======== SOURCE ========

3

I'm trying to make a fast library for interprocess communication between any combination of Python and C/C++ processes. (i.e. Python <-> Python, Python <-> C++, or C++ <-> Python)

In the hopes of having the fastest implementation, I'm trying to utilize shared memory using mmap. The plan is for two processes to share memory by "mmap-ing" the same file and read from and write to this shared memory to communicate.

I want to avoid any actual writes to a real file, and instead simply want to use a filename as a handle for the two processes to connect. However, I get hung up on the following call to mmap:

self.memory = mmap.mmap(fileno, self.maxlen)

where I get the following error:

FileNotFoundError: [Errno 2] No such file or directory: 'shared_memory_file'

or if I make an empty file:

ValueError: mmap length is greater than file size

Do I need to simply make an empty file filled with nulls in order to be able to use shared memory like this?

How can I use mmap for shared memory in Python between unrelated processes (not parent<->child communication) in a way which C++ can also play along? (not using multiprocessing.shared_memory)

JacKeown
  • 2,780
  • 7
  • 26
  • 34
  • If you want to have a shared memory backed by physical file, you have to have a file, and the file has to be of the adequate size. If you do not need physical file to back your memory, and instead just want to have a shared segment, you can use functions which create shared memory without files, either SysV `shmget` and friends, or Posix `shm_open` and their friends respectively. – SergeyA Feb 12 '21 at 18:32
  • @SergeyA, can you link me to a good resource for doing this in Python? Is there a way to do this that's cross-platform? – JacKeown Feb 12 '21 at 18:37

1 Answers1

3

To answer the questions directly as best I can:

  • The file needs to be sized appropriately before it can be mapped. If you need more space, there are different ways to do it ... but most portable is likely unmap the file, resize the file on disk, and then remap the file. See: How to portably extend a file accessed using mmap()

======== DATA SHOWN ========

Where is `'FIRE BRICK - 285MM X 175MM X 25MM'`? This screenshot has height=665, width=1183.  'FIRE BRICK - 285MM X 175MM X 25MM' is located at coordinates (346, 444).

========

## GOALS
1. In the mmap thread, edit the part running from "I'm trying to make" to "memory to communicate." so that "shared memory" becomes "common memory".
2. According to the mmap thread, what error appears when the poster tries to map an empty file?

## SOLUTIONS BY TASK
1.
I'm trying to make a fast library for interprocess communication between any combination of Python and C/C++ processes. (i.e. Python <-> Python, Python <-> C++, or C++ <-> Python)

In the hopes of having the fastest implementation, I'm trying to utilize common memory using mmap. The plan is for two processes to share memory by "mmap-ing" the same file and read from and write to this common memory to communicate.

2. ValueError: mmap length is greater than file size